TEXT SECTION ->
AN INJUNCTION restraining a Cork doctor from reducing his assets in the State to below £20,000 was granted to one of his former female patients by Cork Circuit Court yesterday.
The woman, named in court as "a woman", claims that Dr James Barry (71), of Sydney Place, Wellington Road, Cork, made secret video recordings while examining her. Ms Marjorie Farrelly, barrister, representing the woman, said that it had been established that her client appeared in three short clips among a number of tape recordings now in the possession of the gardai.
A woman garda had perused the relevant sections of tape, each less than two minutes in length, and the application before the court was for these recordings to be made available to the plaintiff. Ms Farrelly added that various aspects of the recordings and the manner in which the video had been made were fundamental to her client's breach of trust case.
Mr Barry Galvin, State Solicitor, said that a file on the matter had been sent to the Director of Public Prosecutions, who was concerned that the confidentiality of other patients who attended Dr Barry should be protected. Mr Galvin said that he had received no instructions and asked for an adjournment. Judge Patrick Moran allowed the application. The question of the tapes will now be ruled on at the Circuit Court in Mallow on March 22nd.
Mr Patrick Horgan, barrister, representing Dr Barry, said that a previous injunction restraining his client from reducing his assets in the State to below £30,000 had been granted by the court. He submitted that this should also cover the present application.
Ms Farrelly said that Dr Barry had not appeared before the court to challenge the application and had apparently removed himself from the jurisdiction. Judge Moran said that each plaintiff was entitled to protect herself in terms of compensation which might or might not be awarded. He made a further order restraining Dr Barry from reducing his assets to below £20,000.
Mr Horgan applied to the court to have the anonymity surrounding the plaintiff's name removed on the grounds that a recent decision of the High Court, in a separate case, had rejected such anonymity. Ms Farrelly said that her client's case was an exceptional one. Part of her application was to do with the fact that her constitutional right to privacy had been violated in the incidents alleged to have taken place. To grant Mr Horgan's application would be to compound the wrong, she added.
Judge Moran ruled that the circumstances in the case were exceptional and refused the application.

GIVEN INFORMATION ->

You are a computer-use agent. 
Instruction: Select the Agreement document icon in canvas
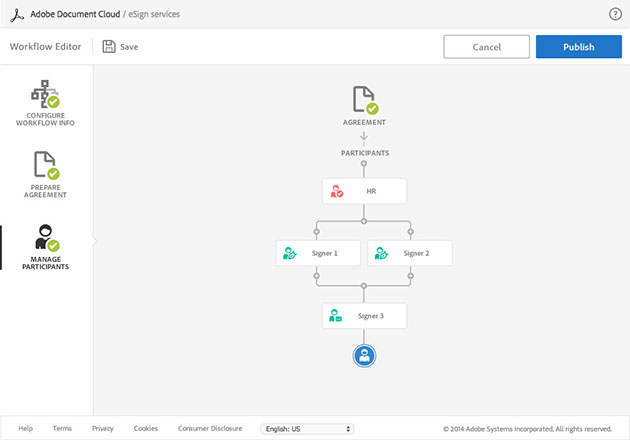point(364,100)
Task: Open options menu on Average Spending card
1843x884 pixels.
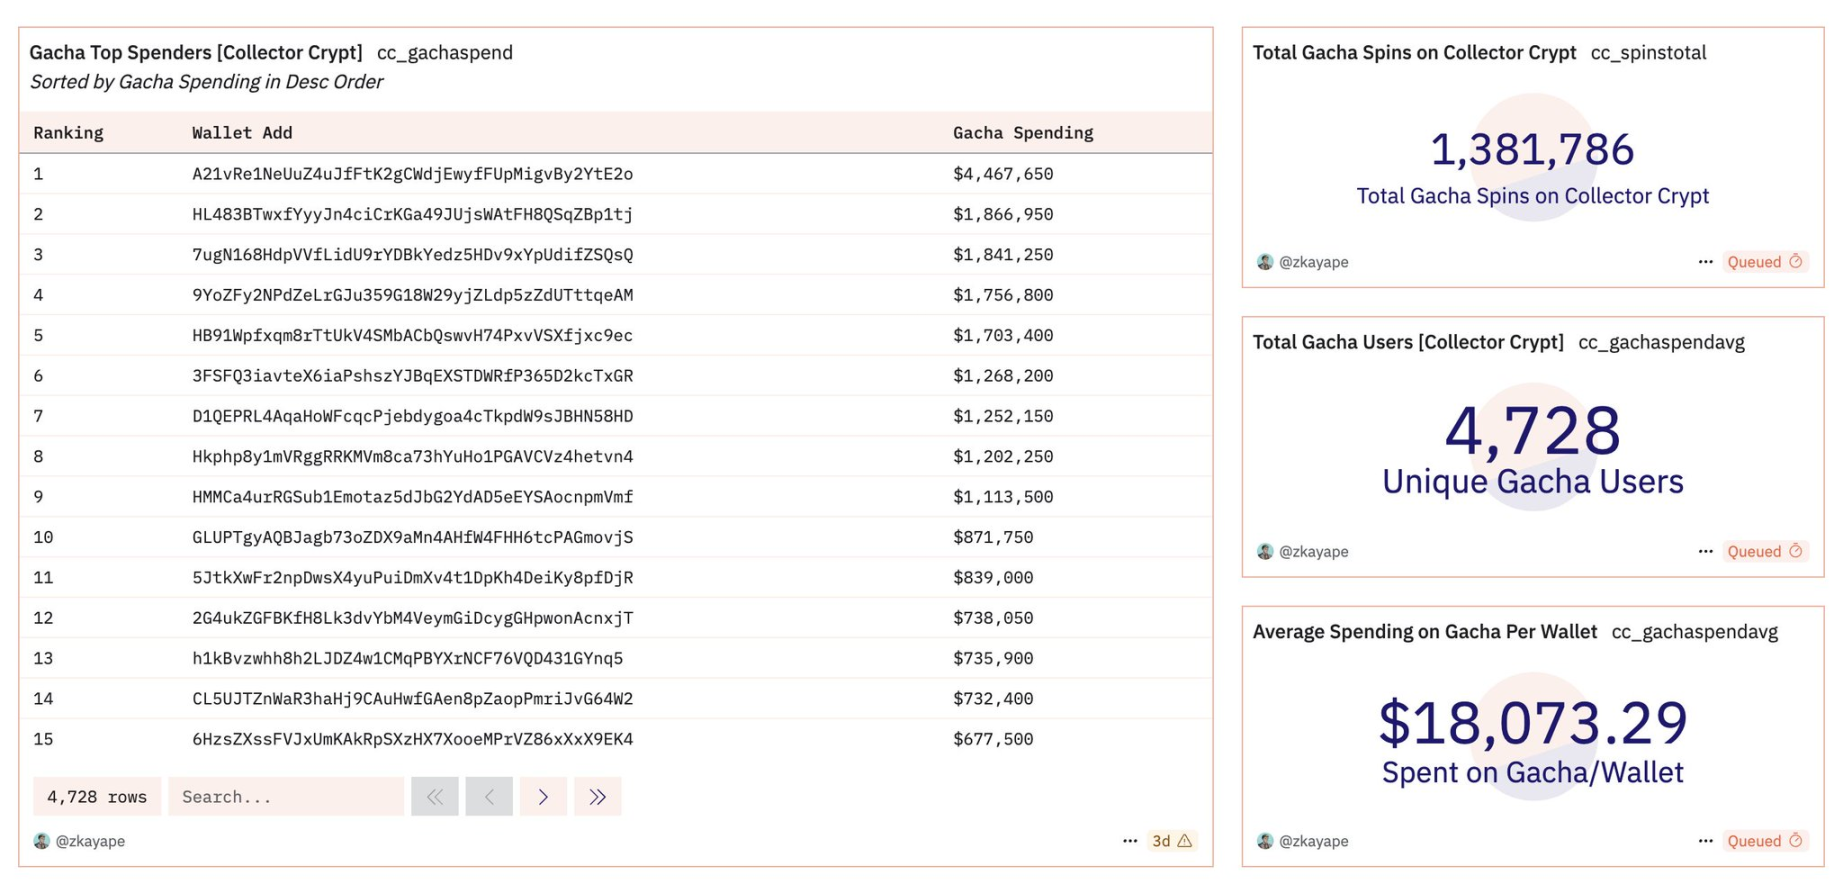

---

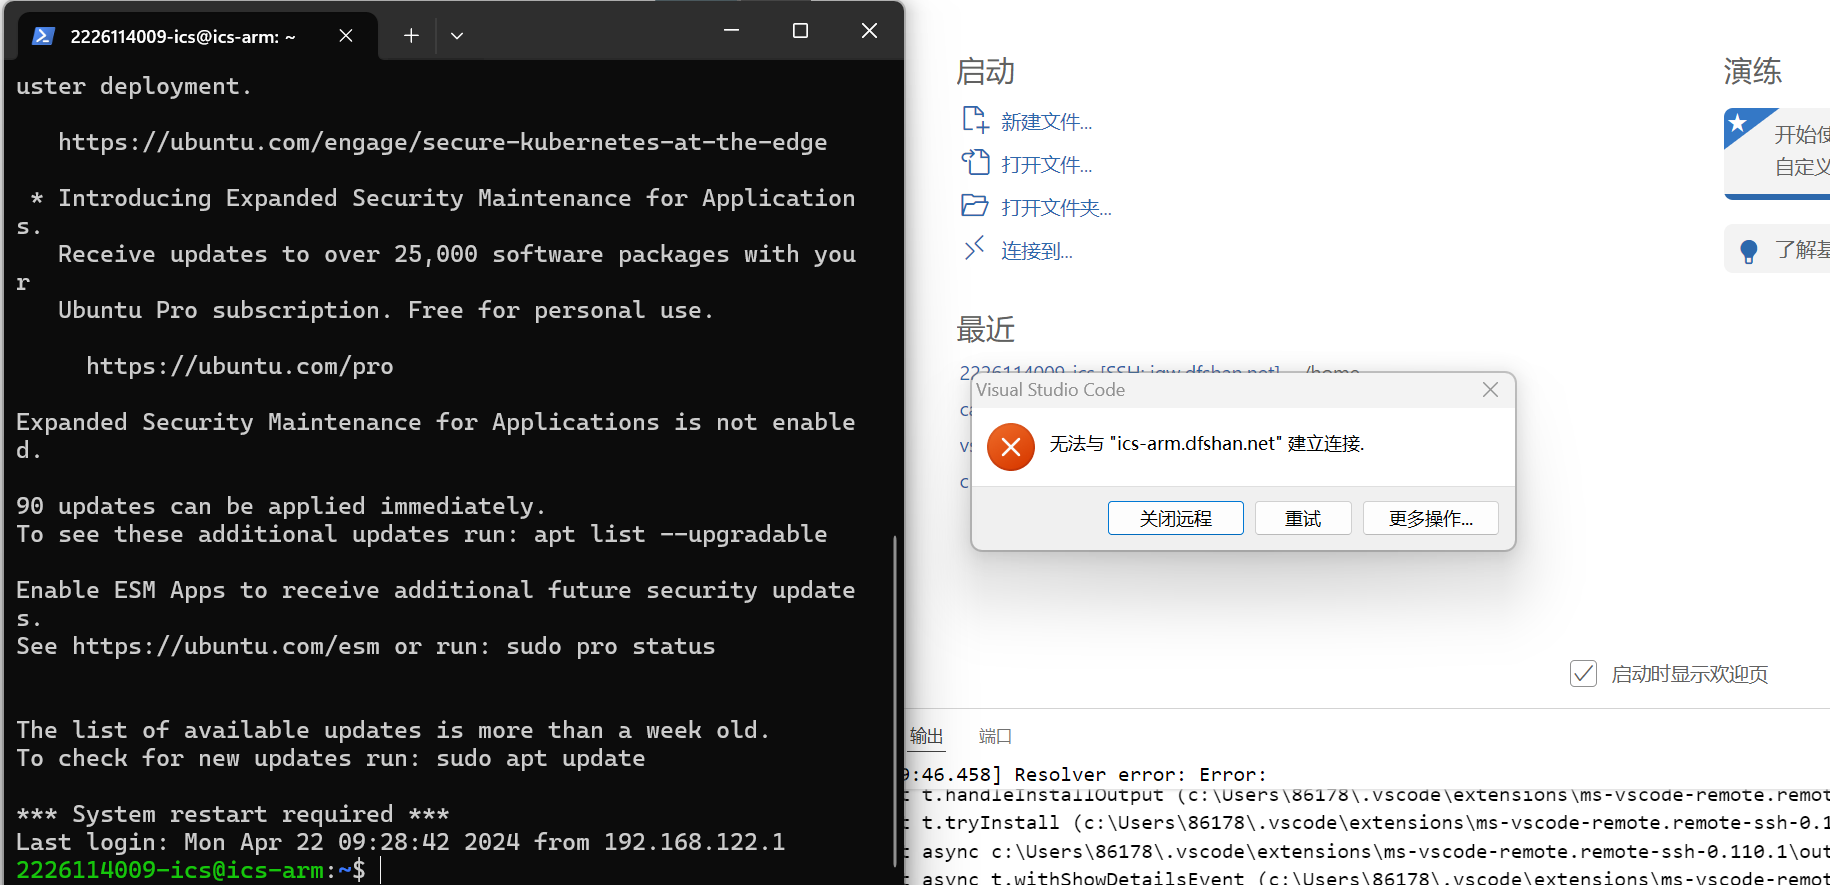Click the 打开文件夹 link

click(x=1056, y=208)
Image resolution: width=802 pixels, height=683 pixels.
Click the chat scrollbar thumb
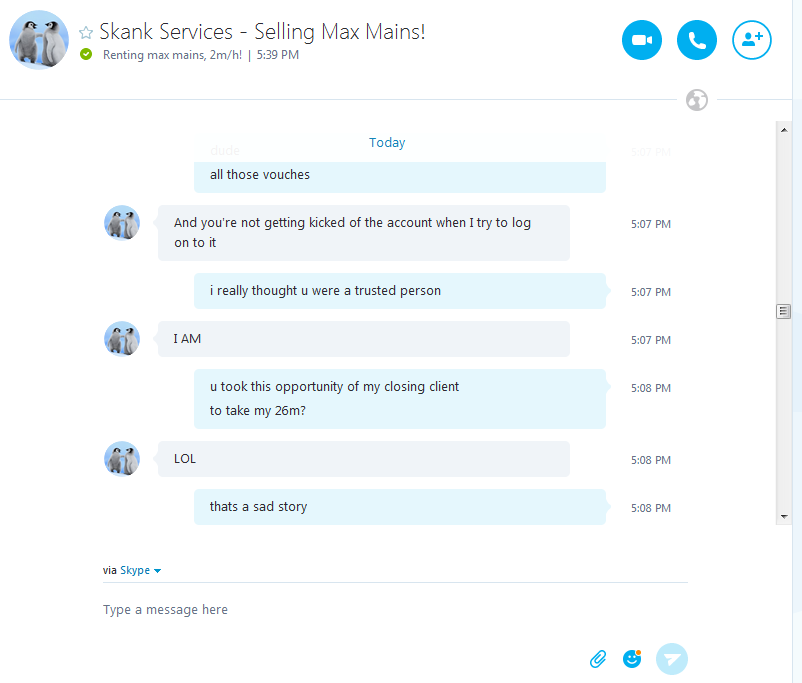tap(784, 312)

WHAT THIS TASK INVOLVES ->
Please list every person named in the court report above, with the role or description the report gives each one.

EXERCISE RESULT ->
- Dr James Barry (71), of Sydney Place, Wellington Road, Cork: the doctor the injunction restrains
- Ms Marjorie Farrelly: barrister representing the woman
- Mr Barry Galvin: State Solicitor
- Judge Patrick Moran: the judge
- Mr Patrick Horgan: barrister representing Dr Barry